- [Required work]:
Give back every item below unchanged, character for character.

- [Extracted records]:
* * * * * * *
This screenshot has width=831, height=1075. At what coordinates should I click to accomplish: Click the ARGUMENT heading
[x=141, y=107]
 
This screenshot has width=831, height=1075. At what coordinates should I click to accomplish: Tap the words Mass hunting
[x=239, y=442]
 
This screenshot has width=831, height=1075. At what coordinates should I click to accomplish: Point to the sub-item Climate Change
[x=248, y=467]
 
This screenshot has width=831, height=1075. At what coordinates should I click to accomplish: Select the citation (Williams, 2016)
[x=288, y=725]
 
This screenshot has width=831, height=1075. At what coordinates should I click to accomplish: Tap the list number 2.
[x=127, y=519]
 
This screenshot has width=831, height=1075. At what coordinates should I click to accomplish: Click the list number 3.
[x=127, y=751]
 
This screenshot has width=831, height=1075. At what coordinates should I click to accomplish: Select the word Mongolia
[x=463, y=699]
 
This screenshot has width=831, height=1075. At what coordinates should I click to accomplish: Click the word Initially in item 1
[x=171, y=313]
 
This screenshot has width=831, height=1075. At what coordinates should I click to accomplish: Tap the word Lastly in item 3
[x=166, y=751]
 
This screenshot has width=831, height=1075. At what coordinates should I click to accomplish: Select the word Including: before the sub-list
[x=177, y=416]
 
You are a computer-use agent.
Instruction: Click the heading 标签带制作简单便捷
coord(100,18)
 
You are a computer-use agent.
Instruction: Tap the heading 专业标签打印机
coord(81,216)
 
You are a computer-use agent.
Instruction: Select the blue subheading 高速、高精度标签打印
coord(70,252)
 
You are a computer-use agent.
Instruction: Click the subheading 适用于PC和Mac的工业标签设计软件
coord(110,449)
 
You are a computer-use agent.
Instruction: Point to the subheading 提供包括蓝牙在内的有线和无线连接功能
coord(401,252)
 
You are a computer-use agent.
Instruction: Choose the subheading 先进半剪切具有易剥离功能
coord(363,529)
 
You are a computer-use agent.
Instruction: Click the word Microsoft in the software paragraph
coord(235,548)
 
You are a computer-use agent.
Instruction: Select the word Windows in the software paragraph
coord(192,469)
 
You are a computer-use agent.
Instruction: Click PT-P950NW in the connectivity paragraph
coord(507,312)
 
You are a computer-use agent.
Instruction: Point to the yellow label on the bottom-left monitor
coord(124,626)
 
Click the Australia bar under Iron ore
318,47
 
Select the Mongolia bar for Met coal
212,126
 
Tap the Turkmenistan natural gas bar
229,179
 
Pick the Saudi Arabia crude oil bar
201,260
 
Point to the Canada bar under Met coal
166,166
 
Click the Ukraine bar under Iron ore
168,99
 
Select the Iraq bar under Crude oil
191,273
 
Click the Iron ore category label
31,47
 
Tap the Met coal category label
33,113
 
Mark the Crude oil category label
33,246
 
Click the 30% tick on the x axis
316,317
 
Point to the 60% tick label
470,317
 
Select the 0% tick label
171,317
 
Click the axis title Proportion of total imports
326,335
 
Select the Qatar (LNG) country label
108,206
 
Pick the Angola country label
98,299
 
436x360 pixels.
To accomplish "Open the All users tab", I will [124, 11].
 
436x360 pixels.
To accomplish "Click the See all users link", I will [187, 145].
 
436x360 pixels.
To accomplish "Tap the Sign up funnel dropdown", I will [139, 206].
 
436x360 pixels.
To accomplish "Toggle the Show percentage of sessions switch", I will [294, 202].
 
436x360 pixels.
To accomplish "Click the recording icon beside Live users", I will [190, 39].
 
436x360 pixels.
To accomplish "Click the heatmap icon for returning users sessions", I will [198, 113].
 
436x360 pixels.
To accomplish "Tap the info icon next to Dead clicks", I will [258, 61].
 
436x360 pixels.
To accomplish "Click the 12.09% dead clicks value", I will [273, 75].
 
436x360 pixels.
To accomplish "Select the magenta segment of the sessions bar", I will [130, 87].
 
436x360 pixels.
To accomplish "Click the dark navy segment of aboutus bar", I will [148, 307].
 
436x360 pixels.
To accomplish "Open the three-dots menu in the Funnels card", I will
* * * * * * *
- [The solution]:
This screenshot has width=831, height=1075. At what coordinates should I click to accomplish: Click the ARGUMENT heading
[x=141, y=107]
 
This screenshot has width=831, height=1075. At what coordinates should I click to accomplish: Tap the words Mass hunting
[x=239, y=442]
 
This screenshot has width=831, height=1075. At what coordinates should I click to accomplish: Point to the sub-item Climate Change
[x=248, y=467]
 
This screenshot has width=831, height=1075. At what coordinates should I click to accomplish: Select the citation (Williams, 2016)
[x=288, y=725]
 
This screenshot has width=831, height=1075. At what coordinates should I click to accomplish: Tap the list number 2.
[x=127, y=519]
 
This screenshot has width=831, height=1075. At what coordinates should I click to accomplish: Click the list number 3.
[x=127, y=751]
 
This screenshot has width=831, height=1075. At what coordinates should I click to accomplish: Select the word Mongolia
[x=463, y=699]
 
This screenshot has width=831, height=1075. At what coordinates should I click to accomplish: Click the word Initially in item 1
[x=171, y=313]
 
This screenshot has width=831, height=1075. At what coordinates should I click to accomplish: Tap the word Lastly in item 3
[x=166, y=751]
 
This screenshot has width=831, height=1075. At what coordinates should I click to accomplish: Select the word Including: before the sub-list
[x=177, y=416]
 
You are a computer-use agent.
Instruction: Click the heading 标签带制作简单便捷
coord(100,18)
 
You are a computer-use agent.
Instruction: Tap the heading 专业标签打印机
coord(81,216)
 
You are a computer-use agent.
Instruction: Select the blue subheading 高速、高精度标签打印
coord(70,252)
 
You are a computer-use agent.
Instruction: Click the subheading 适用于PC和Mac的工业标签设计软件
coord(110,449)
 
You are a computer-use agent.
Instruction: Point to the subheading 提供包括蓝牙在内的有线和无线连接功能
coord(401,252)
 
You are a computer-use agent.
Instruction: Choose the subheading 先进半剪切具有易剥离功能
coord(363,529)
 
You are a computer-use agent.
Instruction: Click the word Microsoft in the software paragraph
coord(235,548)
 
You are a computer-use agent.
Instruction: Select the word Windows in the software paragraph
coord(192,469)
 
You are a computer-use agent.
Instruction: Click PT-P950NW in the connectivity paragraph
coord(507,312)
 
You are a computer-use agent.
Instruction: Point to the yellow label on the bottom-left monitor
coord(124,626)
 
Click the Australia bar under Iron ore
318,47
 
Select the Mongolia bar for Met coal
212,126
 
Tap the Turkmenistan natural gas bar
229,179
 
Pick the Saudi Arabia crude oil bar
201,260
 
Point to the Canada bar under Met coal
166,166
 
Click the Ukraine bar under Iron ore
168,99
 
Select the Iraq bar under Crude oil
191,273
 
Click the Iron ore category label
31,47
 
Tap the Met coal category label
33,113
 
Mark the Crude oil category label
33,246
 
Click the 30% tick on the x axis
316,317
 
Point to the 60% tick label
470,317
 
Select the 0% tick label
171,317
 
Click the axis title Proportion of total imports
326,335
 
Select the Qatar (LNG) country label
108,206
 
Pick the Angola country label
98,299
 
436x360 pixels.
To accomplish "Open the All users tab", I will [124, 11].
 
436x360 pixels.
To accomplish "Click the See all users link", I will [187, 145].
 
436x360 pixels.
To accomplish "Tap the Sign up funnel dropdown", I will [139, 206].
 
436x360 pixels.
To accomplish "Toggle the Show percentage of sessions switch", I will [294, 202].
 
436x360 pixels.
To accomplish "Click the recording icon beside Live users", I will [190, 39].
 
436x360 pixels.
To accomplish "Click the heatmap icon for returning users sessions", I will [198, 113].
 
436x360 pixels.
To accomplish "Tap the info icon next to Dead clicks", I will [258, 61].
 
436x360 pixels.
To accomplish "Click the 12.09% dead clicks value", I will [273, 75].
 
436x360 pixels.
To accomplish "Select the magenta segment of the sessions bar", I will [130, 87].
 
436x360 pixels.
To accomplish "Click the dark navy segment of aboutus bar", I will [148, 307].
 
436x360 pixels.
To accomplish "Open the three-dots menu in the Funnels card", I will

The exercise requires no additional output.